- Born: 1729
- Died: 23 October 1772 (aged 42–43)
- Education: Magdalen College, Oxford (MA)

= Thomas Hawkins (literary editor) =

English Anglican priest and literary editor

Thomas Hawkins (1729 - 23 October 1772) was an English Anglican priest, academic and literary editor. He edited the second edition of the Hanmer Shakespeare—Sir Thomas Hanmer's Shakespeare edition—which appeared in 1771. His historical work The Origin of the English Drama appeared shortly after his death, in 1773.

==Life==
Son of John Hawkins of Oxford, he matriculated at Magdalen College, Oxford in 1746, aged 17. He graduated B.A. in 1750, was ordained priest by Thomas Secker in 1752, and graduated M.A. in 1753. He became chaplain of Magdalen College, Oxford in 1754. In his later years, he became involved in the scholarly projects of Sir John Hawkins. According to Davis, while Thomas Hawkins and Sir John were friends, a family relationship has not been traced.

==Works==
The new edition of the Hanmer Shakespeare was launched in 1769 by a letter from Thomas Percy to Thomas Warton. Thomas Hawkins was brought by the Oxford University Press, and was paid £250 for his editorial work. It was supported by Sir John Hawkins, Percy and Warton in expanding Hanmer's original and much-criticised efforts. The glossary was doubled in size, and the commentary clarified. But it still fell short of the contemporary work in annotating Shakespeare, with Samuel Johnson, Edmond Malone and George Steevens.

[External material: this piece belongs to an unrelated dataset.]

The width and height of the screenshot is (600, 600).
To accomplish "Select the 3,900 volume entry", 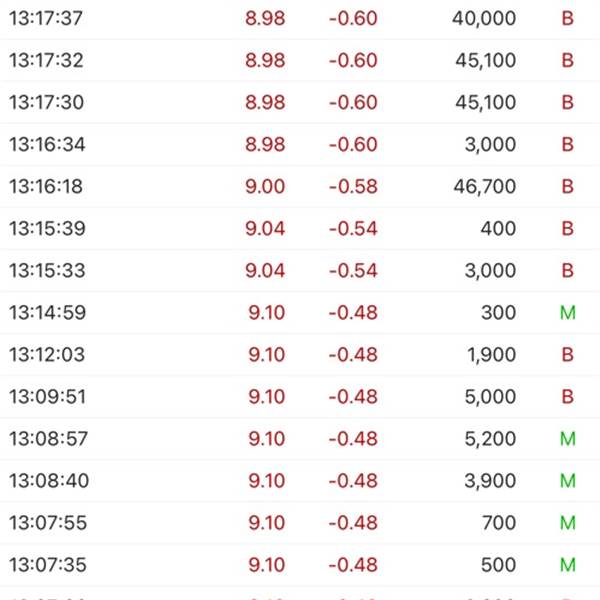I will 490,480.
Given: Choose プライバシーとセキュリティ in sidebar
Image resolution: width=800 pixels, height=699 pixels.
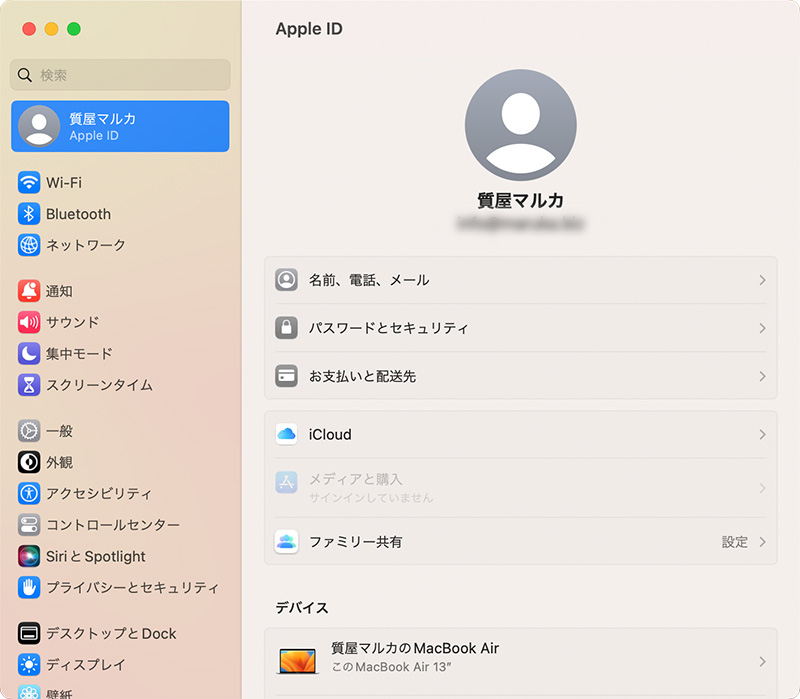Looking at the screenshot, I should (131, 587).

As part of his research, Thomas Hawkins published in his Origin the attribution of The Spanish Tragedy, an Elizabethan play, to Thomas Kyd. His theory is now part of standard scholarship. It was a deduction from a mention of "M. Kid" as the author of the play, in Apologie for Actors, a 1612 work of Thomas Heywood. The Origin of the English Drama itself was a collection of the earlier English dramas, in three volumes, published with a dedication to Sir John Hawkins.